• **PROBLEM**: With nothing added and nothing dropped, copy the entire listing.

++++++++

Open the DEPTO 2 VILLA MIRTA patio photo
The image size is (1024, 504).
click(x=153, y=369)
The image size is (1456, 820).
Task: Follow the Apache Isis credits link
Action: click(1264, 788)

++++++++

• **REPLY TO THE EXERCISE**:
Open the DEPTO 2 VILLA MIRTA patio photo
The image size is (1024, 504).
click(x=153, y=369)
The image size is (1456, 820).
Task: Follow the Apache Isis credits link
Action: click(1264, 788)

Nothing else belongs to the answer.